But it is appropriate for an unexpected reason. Mr. Button reminds us that two years or so ago, the New York legislature passed a law which would make it more convenient for policemen to halt persons on the street and search them for weapons, or to enter the homes of suspected criminals. This was a measure devoutly urged both by the Mayor and the Governor; but Congressman Lindsay was moved, alone and from a distance, to invoke in protest the ghost of the elder Pitt: “The poorest man in his cottage can bid defiance to all the forces of the crown…the wind may blow through it, the storm may enter, the rain may enter, but the King of England may not enter.”

Now the worst thing about the urban condition may not be that it is ugly or that it is decaying but rather that there is absent from it simple civility. What would be real then is not the housing issue or the traffic issue but the damaged dignity of the person. We live without notable protest with a Department of Public Welfare, which accepts as a duty and claims as a right the unannounced midnight visit to the mother it suspects of concealing the able-bodied man in her house in order to justify her claim to an Aid-to-Dependent-Children grant. We need only think a moment of this scene to see at once that Mr. Lindsay might be an inappropriate Mayor in every respect but the single most consequential one.

Mr. Lindsay strides our streets as though fresh from a scrotum-tightening sea and his managers tell us, because that is what is expected of them, that his special promise to us is that he will be a modern mayor. His promise instead is that he could be a mayor of very old-fashioned and almost forgotten prejudices.

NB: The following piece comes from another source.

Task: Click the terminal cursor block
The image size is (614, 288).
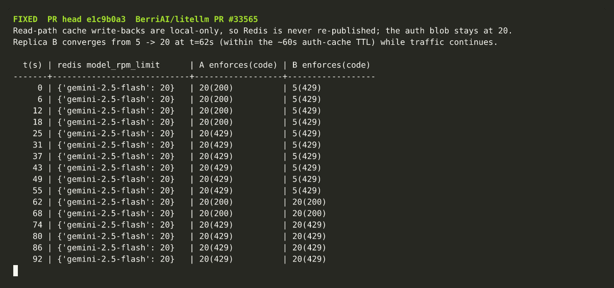Action: (16, 271)
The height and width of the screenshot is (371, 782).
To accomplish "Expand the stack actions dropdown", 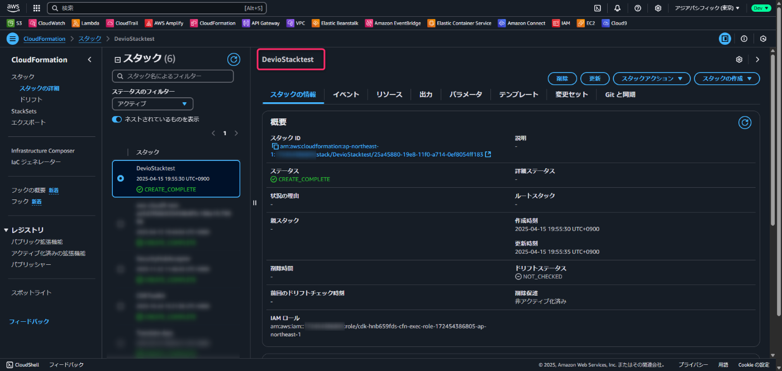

That they are no more than prejudices can, I think, be fairly asserted because Mr. Lindsay expresses them badly enough to give one the sense that he has felt no special need to think through and refine them. “It was the First Amendent probably that the founders of the country and the first immigrants fought for the hardest,” he has said in a passage which Mr. Button cites with admiration and Mr. Parmentel with derision, in the latter case for its style, not its spirit. It is presumably on the basis of prose like this that Mr. Parmentel judges that Congressman Lindsay “could easily pass muster as a scoutmaster in Peoria…” That is quite true; still he is the scoutmaster of a very small troop: he is pious towards things about which other politicians are only blasphemous; if three hundred members of the House are banal about compulsory prayer in the schools and Mr. Lindsay persists in being banal about the First Amendment, then he becomes a precious bit of goods indeed.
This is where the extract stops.